Redcentric, Harrogate IT firm, above expectations in H1

Redcentric plc, the Harrogate-based IT managed services provider (MSP), said on Wednesday that its EBITDA earnings in the six months ended September 30, 2025, were “modestly above management expectations” — reflecting the firm’s focus towards higher margin business and continued tight expense control.

EBITDA stands for earnings before interest, tax, depreciation and amortisation.

Redcentric said in October it conditionally agreed the sale of Redcentric Data Centres Limited to Stellanor Datacenters Group Limited, a UK data centre operator backed by a fund managed by Frankfurt-based DWS Group, for an enterprise valuation of up to £127 million in cash.

On Wednesday, Redcentric said in a trading update that revenues for its continuing Managed Services Provider (MSP) business for H1 of FY26 totalled £67 million (H1 FY25: c.£69 million).

“This is in line with management expectations and reflects the focus on selectively attracting and maintaining higher margin business,” said the firm.

“Adjusted EBITDA for the continuing MSP business for H1 FY26 totalled c.£9.1 million (H1 FY25: c.£8.9 million).

“This is modestly above management expectations reflecting the focus towards higher margin business and continued tight expense control, driving higher quality of earnings.

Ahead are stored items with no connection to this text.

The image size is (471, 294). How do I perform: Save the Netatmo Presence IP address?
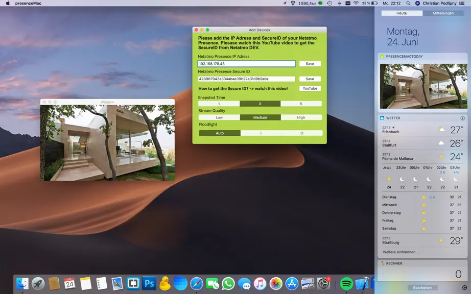[310, 64]
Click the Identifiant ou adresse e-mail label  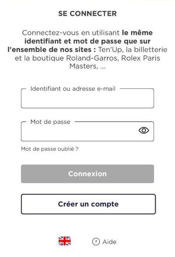73,89
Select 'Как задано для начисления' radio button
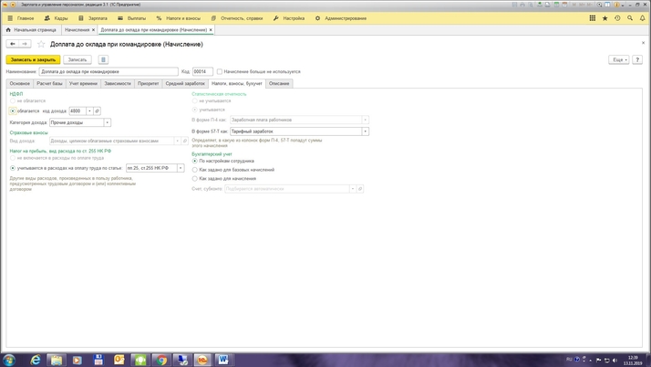Image resolution: width=651 pixels, height=367 pixels. (194, 179)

“This performance reinforces the group’s market-leading position in UK managed IT services which remains focused on expanding high-quality recurring margin while maintaining disciplined cost management to deliver sustainable value for all stakeholders.

“As announced on 23 October 2025, the disposal of the group’s Data Centre (DC) business is progressing as planned, with the board targeting completion in Q1 2026.

“As previously disclosed, completion is subject to regulatory approvals and the finalisation of customary separation matters arising from the carve-out of the DC business.

“For the avoidance of doubt, the financial results above exclude the revenues and earnings from the DC business, which, under IFRS, continue to be shown as a discontinued operation in the financial statements.”